Work to be completed
The lines from the start of the listing through the line containing "Click the Secure" should be printed exactly, and no other lines should be printed.

Task input
····················
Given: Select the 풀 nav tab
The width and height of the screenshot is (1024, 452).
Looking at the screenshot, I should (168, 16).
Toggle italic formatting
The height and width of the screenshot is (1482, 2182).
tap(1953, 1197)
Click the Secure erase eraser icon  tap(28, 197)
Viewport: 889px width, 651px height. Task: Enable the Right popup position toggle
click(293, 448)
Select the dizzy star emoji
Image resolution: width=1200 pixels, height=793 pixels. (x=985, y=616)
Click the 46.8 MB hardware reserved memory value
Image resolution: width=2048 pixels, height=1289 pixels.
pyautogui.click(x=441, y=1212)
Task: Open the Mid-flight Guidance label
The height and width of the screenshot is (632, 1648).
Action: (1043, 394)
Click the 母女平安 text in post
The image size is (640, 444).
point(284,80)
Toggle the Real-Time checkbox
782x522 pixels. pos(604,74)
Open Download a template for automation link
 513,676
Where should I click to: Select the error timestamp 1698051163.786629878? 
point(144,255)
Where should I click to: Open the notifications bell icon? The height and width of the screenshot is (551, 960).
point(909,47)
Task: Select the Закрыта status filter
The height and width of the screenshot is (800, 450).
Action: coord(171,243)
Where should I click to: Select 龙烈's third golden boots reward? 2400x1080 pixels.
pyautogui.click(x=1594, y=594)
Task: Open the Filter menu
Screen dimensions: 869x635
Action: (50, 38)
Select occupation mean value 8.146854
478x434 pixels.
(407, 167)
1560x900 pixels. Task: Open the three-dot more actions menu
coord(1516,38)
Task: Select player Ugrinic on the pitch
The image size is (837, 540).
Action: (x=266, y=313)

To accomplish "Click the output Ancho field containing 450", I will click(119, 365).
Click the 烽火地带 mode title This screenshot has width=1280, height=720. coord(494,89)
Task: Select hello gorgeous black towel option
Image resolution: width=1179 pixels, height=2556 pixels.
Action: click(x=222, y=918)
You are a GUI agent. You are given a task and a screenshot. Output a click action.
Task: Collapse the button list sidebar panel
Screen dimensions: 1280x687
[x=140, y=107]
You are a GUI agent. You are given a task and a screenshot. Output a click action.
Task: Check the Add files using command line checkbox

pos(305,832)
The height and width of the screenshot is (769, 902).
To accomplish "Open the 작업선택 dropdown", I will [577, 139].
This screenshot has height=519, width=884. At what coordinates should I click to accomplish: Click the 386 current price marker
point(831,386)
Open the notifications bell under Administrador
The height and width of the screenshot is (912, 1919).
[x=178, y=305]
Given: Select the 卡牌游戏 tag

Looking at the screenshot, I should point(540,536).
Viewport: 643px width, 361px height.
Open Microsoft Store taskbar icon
····················
Solution to the exercise
Given: Select the 풀 nav tab
The width and height of the screenshot is (1024, 452).
Looking at the screenshot, I should (168, 16).
Toggle italic formatting
The height and width of the screenshot is (1482, 2182).
tap(1953, 1197)
Click the Secure erase eraser icon  tap(28, 197)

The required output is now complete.